[Opening Given entries section]

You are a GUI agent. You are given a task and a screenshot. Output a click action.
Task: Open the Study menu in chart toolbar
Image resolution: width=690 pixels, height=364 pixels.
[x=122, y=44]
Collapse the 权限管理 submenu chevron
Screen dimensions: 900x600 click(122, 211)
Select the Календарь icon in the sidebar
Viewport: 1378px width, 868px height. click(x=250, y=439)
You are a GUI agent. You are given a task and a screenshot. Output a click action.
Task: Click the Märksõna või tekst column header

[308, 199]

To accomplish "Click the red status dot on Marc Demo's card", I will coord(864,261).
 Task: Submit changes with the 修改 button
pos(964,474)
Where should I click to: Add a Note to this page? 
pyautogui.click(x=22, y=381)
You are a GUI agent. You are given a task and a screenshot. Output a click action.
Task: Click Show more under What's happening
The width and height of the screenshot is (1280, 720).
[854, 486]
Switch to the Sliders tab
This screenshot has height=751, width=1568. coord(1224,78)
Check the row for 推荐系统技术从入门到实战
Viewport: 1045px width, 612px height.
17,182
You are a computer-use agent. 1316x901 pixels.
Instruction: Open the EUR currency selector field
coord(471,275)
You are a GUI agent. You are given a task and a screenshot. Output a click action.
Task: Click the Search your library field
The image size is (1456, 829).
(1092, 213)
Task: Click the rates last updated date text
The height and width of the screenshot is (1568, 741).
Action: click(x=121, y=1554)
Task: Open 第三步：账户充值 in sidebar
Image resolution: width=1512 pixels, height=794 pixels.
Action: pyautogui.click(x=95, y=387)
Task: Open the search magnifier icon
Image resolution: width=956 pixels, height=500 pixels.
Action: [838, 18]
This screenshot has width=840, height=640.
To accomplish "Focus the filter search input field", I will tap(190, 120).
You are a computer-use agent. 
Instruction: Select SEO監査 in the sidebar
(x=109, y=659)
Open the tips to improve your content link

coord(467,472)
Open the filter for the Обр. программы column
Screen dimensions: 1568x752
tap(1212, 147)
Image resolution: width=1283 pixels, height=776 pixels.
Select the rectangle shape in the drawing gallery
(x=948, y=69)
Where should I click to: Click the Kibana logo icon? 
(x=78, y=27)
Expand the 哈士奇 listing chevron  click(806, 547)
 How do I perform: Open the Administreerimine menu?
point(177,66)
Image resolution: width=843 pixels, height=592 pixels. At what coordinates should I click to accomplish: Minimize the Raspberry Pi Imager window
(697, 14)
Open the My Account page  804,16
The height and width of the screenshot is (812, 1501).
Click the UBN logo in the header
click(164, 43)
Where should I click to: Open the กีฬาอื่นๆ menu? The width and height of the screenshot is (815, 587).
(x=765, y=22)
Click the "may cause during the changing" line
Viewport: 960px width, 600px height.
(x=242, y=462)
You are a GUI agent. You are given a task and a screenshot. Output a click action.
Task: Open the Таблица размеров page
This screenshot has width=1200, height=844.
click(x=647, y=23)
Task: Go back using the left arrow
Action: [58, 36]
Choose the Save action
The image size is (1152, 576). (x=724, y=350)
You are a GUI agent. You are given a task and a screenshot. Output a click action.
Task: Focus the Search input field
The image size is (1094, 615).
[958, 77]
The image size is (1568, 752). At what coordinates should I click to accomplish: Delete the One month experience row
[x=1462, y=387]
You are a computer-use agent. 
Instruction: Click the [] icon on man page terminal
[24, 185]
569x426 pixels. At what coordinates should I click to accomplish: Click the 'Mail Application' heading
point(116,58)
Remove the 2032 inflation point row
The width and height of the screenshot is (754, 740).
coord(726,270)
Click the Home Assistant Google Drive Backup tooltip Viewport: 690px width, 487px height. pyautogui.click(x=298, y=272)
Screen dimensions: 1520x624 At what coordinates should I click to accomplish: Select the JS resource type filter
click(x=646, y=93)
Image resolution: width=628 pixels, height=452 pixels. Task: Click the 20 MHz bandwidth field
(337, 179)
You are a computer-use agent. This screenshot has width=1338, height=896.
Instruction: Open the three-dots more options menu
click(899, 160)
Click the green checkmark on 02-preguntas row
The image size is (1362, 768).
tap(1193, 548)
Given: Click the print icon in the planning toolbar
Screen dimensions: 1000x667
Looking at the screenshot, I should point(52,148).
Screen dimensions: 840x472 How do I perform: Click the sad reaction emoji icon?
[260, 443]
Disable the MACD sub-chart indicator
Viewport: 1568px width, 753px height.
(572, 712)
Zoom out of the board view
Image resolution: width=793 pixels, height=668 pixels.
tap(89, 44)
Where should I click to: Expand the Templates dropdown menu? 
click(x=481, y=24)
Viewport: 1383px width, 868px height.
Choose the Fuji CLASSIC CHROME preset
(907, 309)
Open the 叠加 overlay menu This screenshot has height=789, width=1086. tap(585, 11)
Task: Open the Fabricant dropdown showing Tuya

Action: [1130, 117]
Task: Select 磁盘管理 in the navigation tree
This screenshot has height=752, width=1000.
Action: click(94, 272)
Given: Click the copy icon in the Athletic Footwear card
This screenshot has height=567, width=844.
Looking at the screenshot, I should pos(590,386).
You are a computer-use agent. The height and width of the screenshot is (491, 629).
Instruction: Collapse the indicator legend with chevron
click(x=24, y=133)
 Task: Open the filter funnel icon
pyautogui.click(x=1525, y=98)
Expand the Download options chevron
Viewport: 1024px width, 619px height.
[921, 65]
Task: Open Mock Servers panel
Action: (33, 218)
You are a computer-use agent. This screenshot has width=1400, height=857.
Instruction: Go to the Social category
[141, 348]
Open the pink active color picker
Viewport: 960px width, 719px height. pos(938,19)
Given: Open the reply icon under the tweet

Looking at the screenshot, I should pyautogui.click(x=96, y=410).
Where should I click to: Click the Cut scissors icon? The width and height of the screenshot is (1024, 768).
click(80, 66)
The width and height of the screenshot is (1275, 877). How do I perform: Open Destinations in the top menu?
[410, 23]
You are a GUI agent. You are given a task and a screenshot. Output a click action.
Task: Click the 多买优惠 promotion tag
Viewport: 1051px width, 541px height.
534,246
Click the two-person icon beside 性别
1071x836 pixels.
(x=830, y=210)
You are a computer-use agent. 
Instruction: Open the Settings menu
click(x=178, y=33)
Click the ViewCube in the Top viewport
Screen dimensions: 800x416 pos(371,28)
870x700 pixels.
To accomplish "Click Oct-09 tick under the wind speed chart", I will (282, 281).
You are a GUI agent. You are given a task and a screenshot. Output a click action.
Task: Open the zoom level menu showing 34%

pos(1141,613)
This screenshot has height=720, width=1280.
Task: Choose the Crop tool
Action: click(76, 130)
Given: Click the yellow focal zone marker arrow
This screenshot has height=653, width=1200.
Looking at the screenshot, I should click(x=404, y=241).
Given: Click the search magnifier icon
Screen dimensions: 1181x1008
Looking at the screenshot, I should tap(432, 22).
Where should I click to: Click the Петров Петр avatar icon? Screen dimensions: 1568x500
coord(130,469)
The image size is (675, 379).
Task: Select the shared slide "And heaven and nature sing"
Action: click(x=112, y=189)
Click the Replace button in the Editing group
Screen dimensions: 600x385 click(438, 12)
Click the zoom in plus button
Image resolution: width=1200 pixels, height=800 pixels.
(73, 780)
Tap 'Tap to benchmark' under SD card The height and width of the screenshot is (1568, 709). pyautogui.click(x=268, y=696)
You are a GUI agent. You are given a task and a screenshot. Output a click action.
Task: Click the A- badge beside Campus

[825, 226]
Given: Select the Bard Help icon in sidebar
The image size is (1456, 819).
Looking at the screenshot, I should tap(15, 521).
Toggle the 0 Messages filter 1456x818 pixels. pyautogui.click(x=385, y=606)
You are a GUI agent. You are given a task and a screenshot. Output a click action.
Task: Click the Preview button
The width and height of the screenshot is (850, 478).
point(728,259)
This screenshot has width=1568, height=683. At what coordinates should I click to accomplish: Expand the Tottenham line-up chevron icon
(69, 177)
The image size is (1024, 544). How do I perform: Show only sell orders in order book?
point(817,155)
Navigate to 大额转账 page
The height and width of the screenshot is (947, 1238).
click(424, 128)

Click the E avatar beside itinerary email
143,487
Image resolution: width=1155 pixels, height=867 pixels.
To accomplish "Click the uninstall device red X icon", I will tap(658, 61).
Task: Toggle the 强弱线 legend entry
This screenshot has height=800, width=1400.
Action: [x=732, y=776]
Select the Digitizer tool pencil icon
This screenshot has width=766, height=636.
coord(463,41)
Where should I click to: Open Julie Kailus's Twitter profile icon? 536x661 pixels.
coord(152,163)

[Closing Given entries section]

● **Description of the task**: Using the data above, transcribe the lines that run from the line with "Task: Open the Fabricant" to the line with "Given: Click the copy", both ends kept, and output nothing else.

● **Response**:
Task: Open the Fabricant dropdown showing Tuya

Action: [1130, 117]
Task: Select 磁盘管理 in the navigation tree
This screenshot has height=752, width=1000.
Action: click(94, 272)
Given: Click the copy icon in the Athletic Footwear card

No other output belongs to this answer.